# TASK REQUIREMENTS:
A. Answer these questions from the Florida lease-termination excerpt:
(i) Which Florida statute covers the no-notice vacate penalty?
(ii) What is the cap on that penalty?
(iii) How many days after move-out does a landlord have to send an itemized security deposit claim, and how must it be sent?
B. According to the Florida lease-termination excerpt, why does staying current on landlord responsibilities protect a landlord's income? Explain in one to three sentences.
C. Write the next part of the Florida lease-termination excerpt, starting after its final sentence.

# SOURCE EXCERPT:
┏━━

This is why staying current on your Florida landlord responsibilities — habitability, repairs, working air conditioning — directly protects your income. A tenant who can document that you failed to maintain the unit, served the seven-day notice, and gave you the chance to cure can walk away free. The early termination remedies in 83.595 only help you when the tenant breaks the lease, not when you did.
What's the difference between early termination and the no-notice vacate penalty?
They're separate statutes. Early termination (FS 83.595) covers a tenant who breaks the lease mid-term. The no-notice vacate penalty (Florida Statute 83.575) covers a tenant who fails to give the required notice when leaving at the end of the term — and its cap is one month's rent, not two.
Here's the catch with 83.575: if your lease requires the tenant to give 30 to 60 days' notice before the end of the term, you must send the tenant a written reminder of that obligation within 15 days before the notice period starts, listing all applicable fees. Miss that reminder and you cannot enforce the one-month penalty. Different statute, different scenario, different cap — don't mix them up.
How does the security deposit fit into an early lease break?
You can apply the security deposit to unpaid rent when a tenant breaks the lease, but the deposit rules and the early termination rules are separate. Under Florida's security deposit law, you have 30 days from move-out to send an itemized claim by certified mail — miss it and you forfeit the right to keep any of the deposit.

┗━━

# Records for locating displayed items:
┏━━

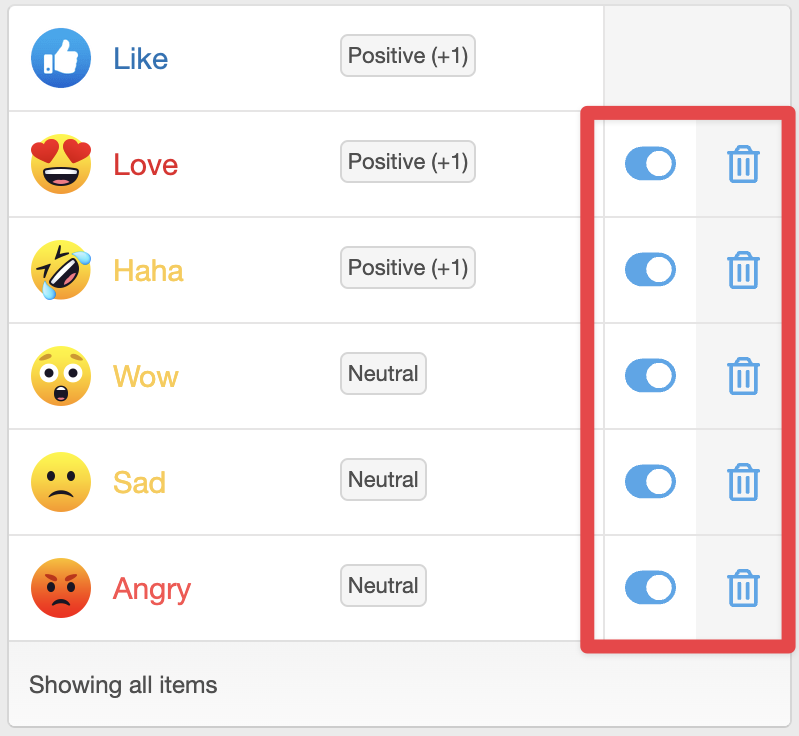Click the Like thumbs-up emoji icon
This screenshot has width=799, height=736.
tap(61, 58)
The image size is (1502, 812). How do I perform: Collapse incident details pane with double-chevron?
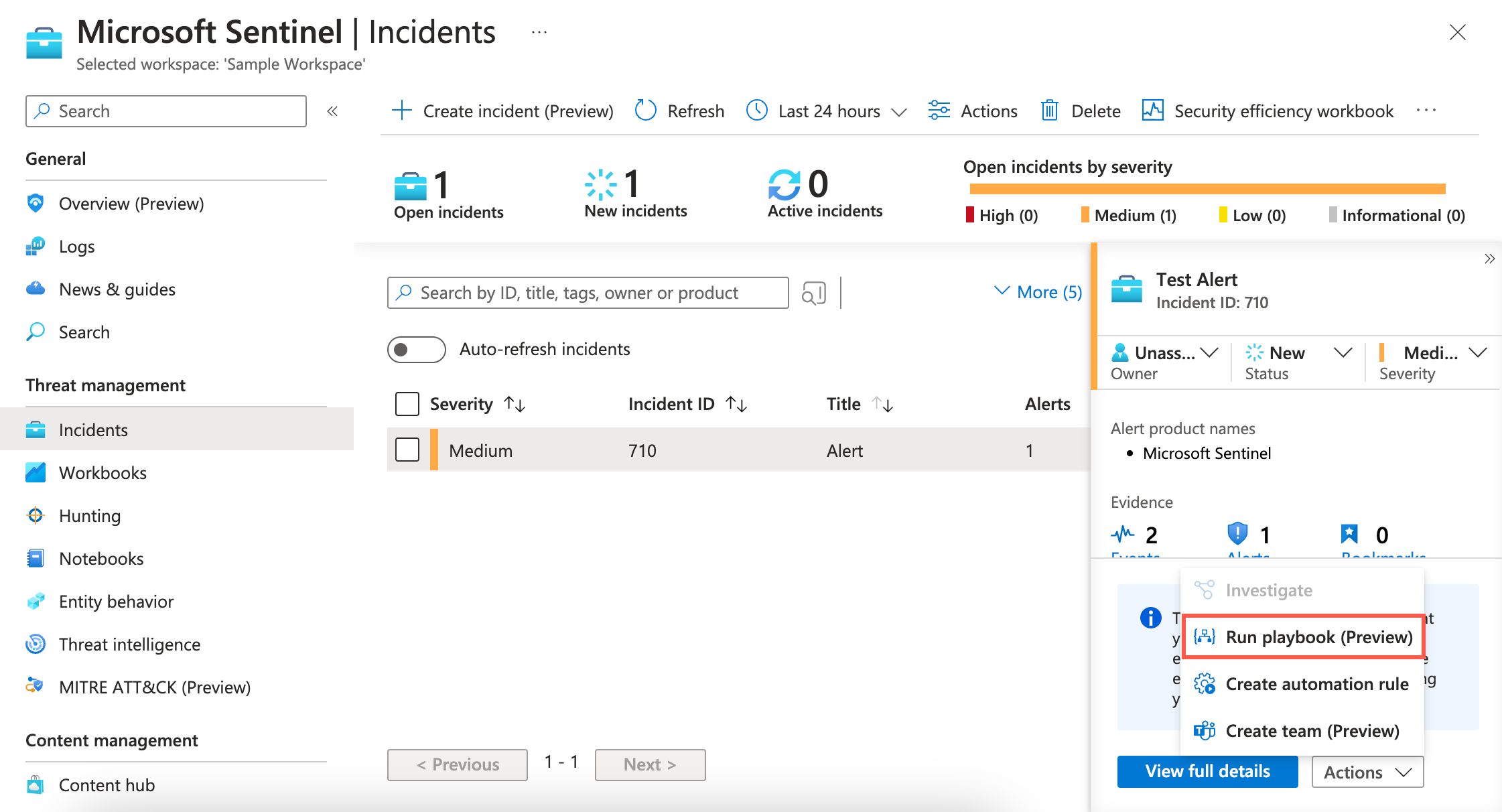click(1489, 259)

┗━━
┏━━

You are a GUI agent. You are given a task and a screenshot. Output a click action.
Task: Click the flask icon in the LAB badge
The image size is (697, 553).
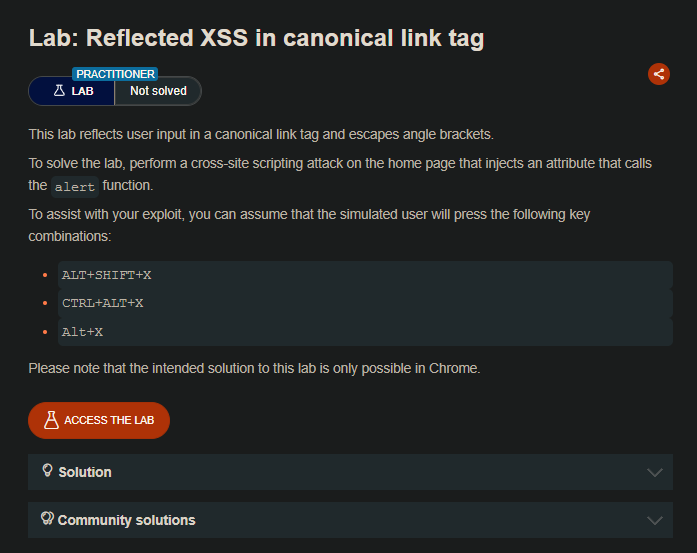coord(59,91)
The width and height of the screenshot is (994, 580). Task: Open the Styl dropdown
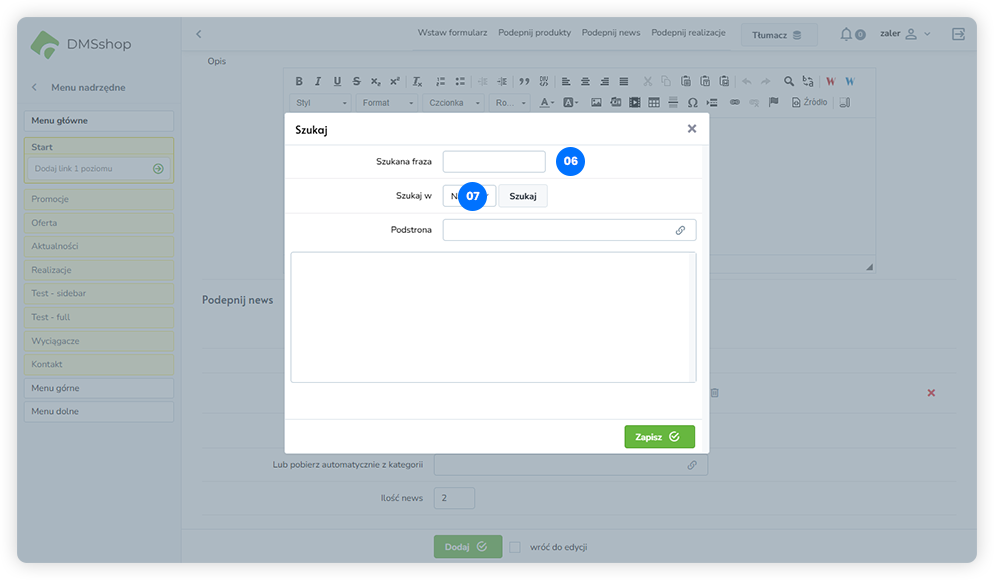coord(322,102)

┗━━

# ANSWERS FOR THIS EXERCISE:
A.
(i) Florida Statute 83.575.
(ii) One month's rent.
(iii) 30 days, by certified mail.

B. A tenant who can document that the landlord failed to maintain the unit, served the seven-day notice, and gave the landlord a chance to cure can walk away free. The early termination remedies in 83.595 help the landlord only when the tenant breaks the lease, not when the landlord did.

C.
The deposit covers unpaid rent and damage. A liquidated damages fee is a separate contractual obligation — it comes from the tenant directly (or a payment plan), not automatically from the deposit unless your lease explicitly says so. If damages exceed the deposit, you can pursue the balance. Just keep the two buckets straight: deposit accounting follows the deposit statute; the early termination fee follows the lease and 83.595.
What early termination mistakes cost Florida landlords the most?
The expensive mistakes are charging liquidated damages with no valid agreement, charging military tenants at all, conditioning housing on accepting the addendum, and standing by on a long vacancy without documenting the choice. Each one either kills your recovery or creates liability.
Charging liquidated damages without the agreement. No checkbox acceptance at lease signing means no two-month fee. You're back to options 1, 2, or 3.
Charging military tenants. SCRA and FS 83.682 prohibit early termination penalties for qualifying servicemembers. Verify the orders, accept 30 days' notice, release them. One violation can cost thousands.
Denying housing for refusing the addendum. You cannot condition a rental on the tenant accepting liquidated damages. They can decline — and then you use one of the other three remedies.
Standing by without documenting. If you choose option 3 and the unit sits empty for months, document why. Litigation risk rises when it looks like you didn't try.
Skipping the 83.575 reminder. For an end-of-lease no-notice penalty, the 15-day written reminder is mandatory. No reminder, no penalty.
What are the early termination fee caps in Florida?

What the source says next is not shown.